Reproduce all the entries below, swapping "GUI agent" for "desktop agent" each time it occurs and keeping every other character the same.

============

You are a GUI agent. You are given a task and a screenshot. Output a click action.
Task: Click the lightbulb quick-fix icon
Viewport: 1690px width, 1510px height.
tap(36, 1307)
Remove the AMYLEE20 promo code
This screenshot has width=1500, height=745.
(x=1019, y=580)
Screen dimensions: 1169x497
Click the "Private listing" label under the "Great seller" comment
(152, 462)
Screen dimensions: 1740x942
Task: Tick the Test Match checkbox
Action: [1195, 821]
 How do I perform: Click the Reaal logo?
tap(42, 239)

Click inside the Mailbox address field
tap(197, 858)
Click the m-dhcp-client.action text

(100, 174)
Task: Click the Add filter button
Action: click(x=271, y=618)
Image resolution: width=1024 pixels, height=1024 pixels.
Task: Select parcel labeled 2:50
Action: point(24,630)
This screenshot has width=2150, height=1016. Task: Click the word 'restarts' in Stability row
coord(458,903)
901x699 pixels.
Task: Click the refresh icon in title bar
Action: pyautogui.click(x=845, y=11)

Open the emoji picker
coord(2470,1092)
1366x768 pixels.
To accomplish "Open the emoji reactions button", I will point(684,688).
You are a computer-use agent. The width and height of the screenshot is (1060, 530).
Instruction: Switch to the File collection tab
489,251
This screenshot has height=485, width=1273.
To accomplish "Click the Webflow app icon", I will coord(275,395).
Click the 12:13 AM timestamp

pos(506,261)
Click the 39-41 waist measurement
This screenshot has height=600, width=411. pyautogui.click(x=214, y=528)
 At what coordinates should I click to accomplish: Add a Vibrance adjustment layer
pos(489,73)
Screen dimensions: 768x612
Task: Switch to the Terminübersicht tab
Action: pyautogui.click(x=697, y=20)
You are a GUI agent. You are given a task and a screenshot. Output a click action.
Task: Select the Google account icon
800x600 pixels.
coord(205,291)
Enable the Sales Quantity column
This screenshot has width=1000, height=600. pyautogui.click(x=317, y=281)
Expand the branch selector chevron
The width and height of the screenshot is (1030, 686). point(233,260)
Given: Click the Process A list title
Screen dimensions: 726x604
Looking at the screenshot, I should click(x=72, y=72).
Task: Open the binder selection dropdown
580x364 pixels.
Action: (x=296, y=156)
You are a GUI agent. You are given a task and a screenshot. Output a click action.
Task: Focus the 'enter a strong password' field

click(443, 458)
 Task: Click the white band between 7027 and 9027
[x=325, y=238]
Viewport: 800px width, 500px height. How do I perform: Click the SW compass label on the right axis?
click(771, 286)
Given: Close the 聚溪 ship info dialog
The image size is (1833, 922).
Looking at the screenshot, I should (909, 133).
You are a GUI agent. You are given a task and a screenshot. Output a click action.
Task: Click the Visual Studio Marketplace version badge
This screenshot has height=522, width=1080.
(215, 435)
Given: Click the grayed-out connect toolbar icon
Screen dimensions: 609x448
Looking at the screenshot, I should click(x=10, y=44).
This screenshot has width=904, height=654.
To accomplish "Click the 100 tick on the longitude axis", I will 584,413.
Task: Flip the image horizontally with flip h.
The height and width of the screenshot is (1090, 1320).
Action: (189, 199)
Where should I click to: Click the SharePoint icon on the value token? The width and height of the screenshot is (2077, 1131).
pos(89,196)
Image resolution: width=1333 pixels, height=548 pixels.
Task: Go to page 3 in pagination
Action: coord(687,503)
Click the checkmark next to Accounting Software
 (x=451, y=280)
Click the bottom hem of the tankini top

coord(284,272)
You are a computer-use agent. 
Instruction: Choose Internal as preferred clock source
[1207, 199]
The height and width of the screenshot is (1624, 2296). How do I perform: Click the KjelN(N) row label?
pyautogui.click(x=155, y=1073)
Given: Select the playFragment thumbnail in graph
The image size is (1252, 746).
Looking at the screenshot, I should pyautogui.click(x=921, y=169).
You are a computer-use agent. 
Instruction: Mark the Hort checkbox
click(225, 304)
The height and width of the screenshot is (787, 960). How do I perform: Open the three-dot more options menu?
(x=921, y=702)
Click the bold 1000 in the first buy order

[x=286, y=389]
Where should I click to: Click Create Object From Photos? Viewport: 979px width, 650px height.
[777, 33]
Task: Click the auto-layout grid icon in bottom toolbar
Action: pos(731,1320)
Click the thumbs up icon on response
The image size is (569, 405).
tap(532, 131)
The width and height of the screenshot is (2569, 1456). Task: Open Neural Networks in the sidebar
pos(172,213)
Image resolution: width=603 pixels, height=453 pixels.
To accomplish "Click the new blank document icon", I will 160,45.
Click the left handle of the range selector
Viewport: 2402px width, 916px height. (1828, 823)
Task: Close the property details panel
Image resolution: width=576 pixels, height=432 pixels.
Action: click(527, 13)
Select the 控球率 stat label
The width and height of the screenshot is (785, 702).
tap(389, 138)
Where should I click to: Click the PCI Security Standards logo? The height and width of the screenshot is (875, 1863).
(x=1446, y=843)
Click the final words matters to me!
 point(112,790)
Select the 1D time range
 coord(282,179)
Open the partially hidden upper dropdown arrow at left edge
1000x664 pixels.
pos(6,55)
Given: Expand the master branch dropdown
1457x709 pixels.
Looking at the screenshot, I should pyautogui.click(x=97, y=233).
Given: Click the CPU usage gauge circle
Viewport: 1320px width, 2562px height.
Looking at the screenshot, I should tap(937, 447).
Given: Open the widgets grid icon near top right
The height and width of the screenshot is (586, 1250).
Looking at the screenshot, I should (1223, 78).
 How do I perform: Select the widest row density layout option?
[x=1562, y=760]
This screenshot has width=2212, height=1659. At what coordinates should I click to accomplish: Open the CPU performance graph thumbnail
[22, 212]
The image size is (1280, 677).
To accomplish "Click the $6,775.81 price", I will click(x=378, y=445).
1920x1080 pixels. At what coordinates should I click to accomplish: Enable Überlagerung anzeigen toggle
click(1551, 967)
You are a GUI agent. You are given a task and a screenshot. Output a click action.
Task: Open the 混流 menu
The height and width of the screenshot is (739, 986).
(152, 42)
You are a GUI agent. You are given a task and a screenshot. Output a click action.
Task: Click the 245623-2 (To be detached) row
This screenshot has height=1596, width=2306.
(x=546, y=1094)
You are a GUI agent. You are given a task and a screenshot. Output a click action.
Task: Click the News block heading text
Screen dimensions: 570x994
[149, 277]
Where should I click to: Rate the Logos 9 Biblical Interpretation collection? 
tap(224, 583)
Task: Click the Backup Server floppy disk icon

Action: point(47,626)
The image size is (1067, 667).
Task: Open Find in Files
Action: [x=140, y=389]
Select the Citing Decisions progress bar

============

Expected output:
You are a desktop agent. You are given a task and a screenshot. Output a click action.
Task: Click the lightbulb quick-fix icon
Viewport: 1690px width, 1510px height.
tap(36, 1307)
Remove the AMYLEE20 promo code
This screenshot has width=1500, height=745.
(x=1019, y=580)
Screen dimensions: 1169x497
Click the "Private listing" label under the "Great seller" comment
(152, 462)
Screen dimensions: 1740x942
Task: Tick the Test Match checkbox
Action: [1195, 821]
 How do I perform: Click the Reaal logo?
tap(42, 239)

Click inside the Mailbox address field
tap(197, 858)
Click the m-dhcp-client.action text

(100, 174)
Task: Click the Add filter button
Action: click(x=271, y=618)
Image resolution: width=1024 pixels, height=1024 pixels.
Task: Select parcel labeled 2:50
Action: point(24,630)
This screenshot has width=2150, height=1016. Task: Click the word 'restarts' in Stability row
coord(458,903)
901x699 pixels.
Task: Click the refresh icon in title bar
Action: pyautogui.click(x=845, y=11)

Open the emoji picker
coord(2470,1092)
1366x768 pixels.
To accomplish "Open the emoji reactions button", I will point(684,688).
You are a computer-use agent. The width and height of the screenshot is (1060, 530).
Instruction: Switch to the File collection tab
489,251
This screenshot has height=485, width=1273.
To accomplish "Click the Webflow app icon", I will coord(275,395).
Click the 12:13 AM timestamp

pos(506,261)
Click the 39-41 waist measurement
This screenshot has height=600, width=411. pyautogui.click(x=214, y=528)
 At what coordinates should I click to accomplish: Add a Vibrance adjustment layer
pos(489,73)
Screen dimensions: 768x612
Task: Switch to the Terminübersicht tab
Action: pyautogui.click(x=697, y=20)
You are a desktop agent. You are given a task and a screenshot. Output a click action.
Task: Select the Google account icon
800x600 pixels.
coord(205,291)
Enable the Sales Quantity column
This screenshot has width=1000, height=600. pyautogui.click(x=317, y=281)
Expand the branch selector chevron
The width and height of the screenshot is (1030, 686). point(233,260)
Given: Click the Process A list title
Screen dimensions: 726x604
Looking at the screenshot, I should click(x=72, y=72).
Task: Open the binder selection dropdown
580x364 pixels.
Action: (x=296, y=156)
You are a desktop agent. You are given a task and a screenshot. Output a click action.
Task: Focus the 'enter a strong password' field

click(443, 458)
 Task: Click the white band between 7027 and 9027
[x=325, y=238]
Viewport: 800px width, 500px height. How do I perform: Click the SW compass label on the right axis?
click(771, 286)
Given: Close the 聚溪 ship info dialog
The image size is (1833, 922).
Looking at the screenshot, I should (909, 133).
You are a desktop agent. You are given a task and a screenshot. Output a click action.
Task: Click the Visual Studio Marketplace version badge
This screenshot has height=522, width=1080.
(215, 435)
Given: Click the grayed-out connect toolbar icon
Screen dimensions: 609x448
Looking at the screenshot, I should click(x=10, y=44).
This screenshot has width=904, height=654.
To accomplish "Click the 100 tick on the longitude axis", I will 584,413.
Task: Flip the image horizontally with flip h.
The height and width of the screenshot is (1090, 1320).
Action: (189, 199)
Where should I click to: Click the SharePoint icon on the value token? The width and height of the screenshot is (2077, 1131).
pos(89,196)
Image resolution: width=1333 pixels, height=548 pixels.
Task: Go to page 3 in pagination
Action: coord(687,503)
Click the checkmark next to Accounting Software
 (x=451, y=280)
Click the bottom hem of the tankini top

coord(284,272)
You are a computer-use agent. 
Instruction: Choose Internal as preferred clock source
[1207, 199]
The height and width of the screenshot is (1624, 2296). How do I perform: Click the KjelN(N) row label?
pyautogui.click(x=155, y=1073)
Given: Select the playFragment thumbnail in graph
The image size is (1252, 746).
Looking at the screenshot, I should pyautogui.click(x=921, y=169).
You are a computer-use agent. 
Instruction: Mark the Hort checkbox
click(225, 304)
The height and width of the screenshot is (787, 960). How do I perform: Open the three-dot more options menu?
(x=921, y=702)
Click the bold 1000 in the first buy order

[x=286, y=389]
Where should I click to: Click Create Object From Photos? Viewport: 979px width, 650px height.
[777, 33]
Task: Click the auto-layout grid icon in bottom toolbar
Action: pos(731,1320)
Click the thumbs up icon on response
The image size is (569, 405).
tap(532, 131)
The width and height of the screenshot is (2569, 1456). Task: Open Neural Networks in the sidebar
pos(172,213)
Image resolution: width=603 pixels, height=453 pixels.
To accomplish "Click the new blank document icon", I will 160,45.
Click the left handle of the range selector
Viewport: 2402px width, 916px height. (1828, 823)
Task: Close the property details panel
Image resolution: width=576 pixels, height=432 pixels.
Action: click(527, 13)
Select the 控球率 stat label
The width and height of the screenshot is (785, 702).
tap(389, 138)
Where should I click to: Click the PCI Security Standards logo? The height and width of the screenshot is (875, 1863).
(x=1446, y=843)
Click the final words matters to me!
 point(112,790)
Select the 1D time range
 coord(282,179)
Open the partially hidden upper dropdown arrow at left edge
1000x664 pixels.
pos(6,55)
Given: Expand the master branch dropdown
1457x709 pixels.
Looking at the screenshot, I should pyautogui.click(x=97, y=233).
Given: Click the CPU usage gauge circle
Viewport: 1320px width, 2562px height.
Looking at the screenshot, I should tap(937, 447).
Given: Open the widgets grid icon near top right
The height and width of the screenshot is (586, 1250).
Looking at the screenshot, I should (1223, 78).
 How do I perform: Select the widest row density layout option?
[x=1562, y=760]
This screenshot has width=2212, height=1659. At what coordinates should I click to accomplish: Open the CPU performance graph thumbnail
[22, 212]
The image size is (1280, 677).
To accomplish "Click the $6,775.81 price", I will click(x=378, y=445).
1920x1080 pixels. At what coordinates should I click to accomplish: Enable Überlagerung anzeigen toggle
click(1551, 967)
You are a desktop agent. You are given a task and a screenshot. Output a click action.
Task: Open the 混流 menu
The height and width of the screenshot is (739, 986).
(152, 42)
You are a desktop agent. You are given a task and a screenshot. Output a click action.
Task: Click the 245623-2 (To be detached) row
This screenshot has height=1596, width=2306.
(x=546, y=1094)
You are a desktop agent. You are given a task and a screenshot. Output a click action.
Task: Click the News block heading text
Screen dimensions: 570x994
[149, 277]
Where should I click to: Rate the Logos 9 Biblical Interpretation collection? 
tap(224, 583)
Task: Click the Backup Server floppy disk icon

Action: point(47,626)
The image size is (1067, 667).
Task: Open Find in Files
Action: [x=140, y=389]
Select the Citing Decisions progress bar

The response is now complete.